**TANTANGAN 1:** Dalam tulisan tentang perempuan dan ideologi patriarki, peraturan pemerintah mana yang merevisi PP No. 10 tahun 1983?
**TANTANGAN 2:** Terjemahkan kalimat dari tulisan tentang perempuan dan ideologi patriarki ini ke bahasa Inggris: "Syeh Puji, seorang pengusaha besar di Indonesia menikah untuk keduakalinya dengan seorang anak gadis di bawah umur."
**TANTANGAN 3:** Lanjutkan tulisan tentang perempuan dan ideologi patriarki mulai dari kalimat terakhirnya.

**KUTIPAN PILIHAN:**
****************
PEREMPUAN DAN IDEOLOGI PATRIARKI; MENGGUGAH FIQH BARU UNTUK KEADILAN UMAT



BAB I
PENDAHULUAN

Baru-baru ini di Indonesia ada peristiwa “besar” yang mengejutkan kalau bisa dikatakan mengejutkan,  yang bukan hanya bagi masyarakat Indonesia tetapi juga kalangan internasional. Syeh Puji, seorang pengusaha besar di Indonesia menikah untuk keduakalinya dengan seorang anak gadis di bawah umur.
Tidak ada yang salah dengan peristiwa itu,  terlebih lagi hukum di Indonesia tidak melaranag poligami meskipun juga tidak menganjurkannya Undang-Undang (UU) No. 1 tahun 1974 tentang perkawinan membolehkan poligami selama ada izin dari istrri, begitu juga dalam segi fiqih yang dibuat dari beberapa abad yang lampau, cenderung membolehkan adanya poligami tersebut dalam A-Qur’an surat Annisa’ ayat 3 yang artinya : ” Dan Jika kamu takut tidak akan dapat berlaku adil terhadap (hak-hak) perempuan yatim (bilamana kamu mengawininya), maka kawinilah wanita-wanita (lain) yang kamu senangi: dua, tiga, atau empat. Kemudian jika kamu takut tidak akan dapat berlaku adil, maka (kawinilah) seorang saja”. Selalu dijadikan landasan perpikir atas berlakunya poligami dengan syarat adanya keadilan. Namun kemudian, kenapa pemerintah melalui Mentri Pemberdayaan Perempuannya berinisiatif  untuk memperketat berlakunya poligami tidaka hany untuk PNS seprti yang sudah diberlakukan dalam peraturan pemerintah (PP) No. 10 tahun 1983 yang direvisi oleh PP No.45 tahun 1990. bahkan sebelumnya pemerintah mendeklarasikan akan melarang adanya poligami dengan merevisi UU tentang perkawinan tersebut, dan menghukum siapapun pelakunya. Apakah tepat kebijakan tersebut diberlakukan di Indonesia yang mayoritas Muslim?.
****************
**DATA YANG DIBERIKAN:**
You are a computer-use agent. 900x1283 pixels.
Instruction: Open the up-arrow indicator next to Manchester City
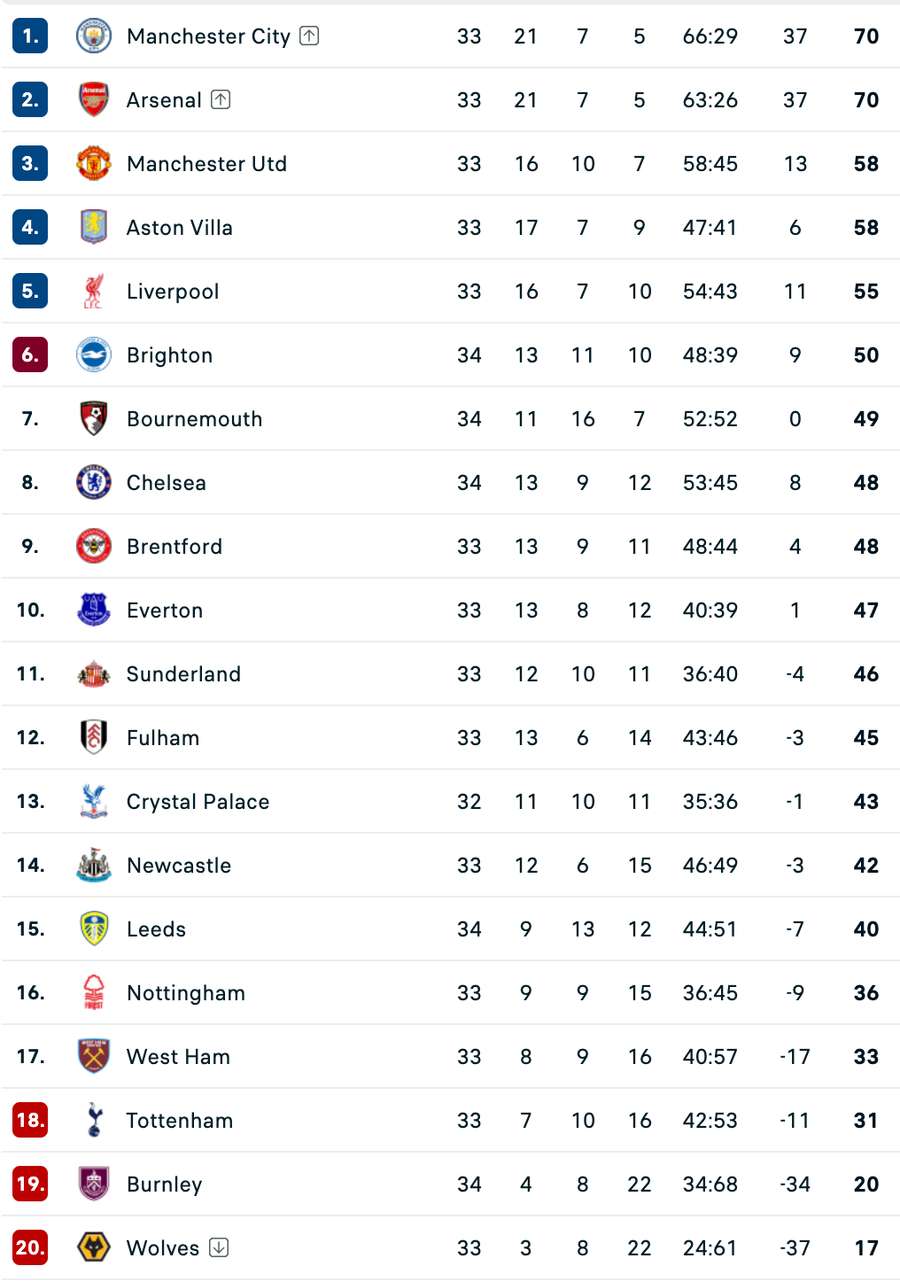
****************
**HASIL AKHIR 1:** PP No. 45 tahun 1990.

**HASIL AKHIR 2:** Syeh Puji, a major businessman in Indonesia, married for the second time, to an underage girl.

**HASIL AKHIR 3:**
BAB II
PEMBAHASAN

Perbincangan agama, tidak dalam ruang hampa. Dari sudut pandang perempuan, agama (dalam hal ini agama Islam) sepertinya “mengurung” perempuan dalam “naungan ideologi patriarki, suatu pandangan hidup di mana rujukan nilai-nilai dan perilaku kehidupan manusia didasarkan pada konsep keunggulan sang ayah, yaitu kaum laki-laki.
Dalam budaya patriarki, agama berfungsi untuk meligitimasi kenormalan seksualitas dan status laki-laki. Sehingga tidak mungkin bicara tentang hak-hak perempuan  secara adil, tanpa melihat bagaimana ideologi patriarki ini bekerja dalam ilmu tafsir atau ilmu fikih yang sarat akan muatan kepentingan, di antaranya memperkuat kembali sistem monarki absolut pada abad pertengahan dengan institusi  harem dan  purdah. Lebih spesifik lagi mengutip Geertz bahwa agama dalam kehidupan masyarakat berfungsi untuk menetapkan seksualitas dan status orang dewasa dan rasionalisasi hak-hak sosial yang istimewa dalam masyarakat.
Satu hal yang tidak terlewatkan, bahwa kita semua sesungguhnya dikuasai oleh suatu cara bernalar yang disebut nalar mediatik, bahwa kita semua tidaklah mungkin lagi untuk melihat kenyataan hidup sehari-hari sebagai mana adanya, tetapi harus melalui media; televisi, koran, majalah dan lain-lain. Suatu media dengan muatan kepentingan yang sangat rumit dan penuh jebakan semantik yang memusingkan. Nalar mediatik akan menciptakan apa saja yang kita perbincangan menjadi terasa mengawang di atas atau di bawah kenyataan hidup. Syeh Puji dalam hal ini, merupakan salah satu tokoh yang sering bermain dan dimainkan dalam cara berpikir nalar tersebut. Segala gerak, perkataan dan prilakunya dapat dengan mudah diketahui dan dicontoh oleh masyarakat melalui media sehingga kemudian membentuk identitas komunal tersendiri. Suatu yang sederhana jika dilakukan oleh seseorang yang bernama Syeh Puji, akan menjadi istimewa dengan nalar mediatik yang diciptakan.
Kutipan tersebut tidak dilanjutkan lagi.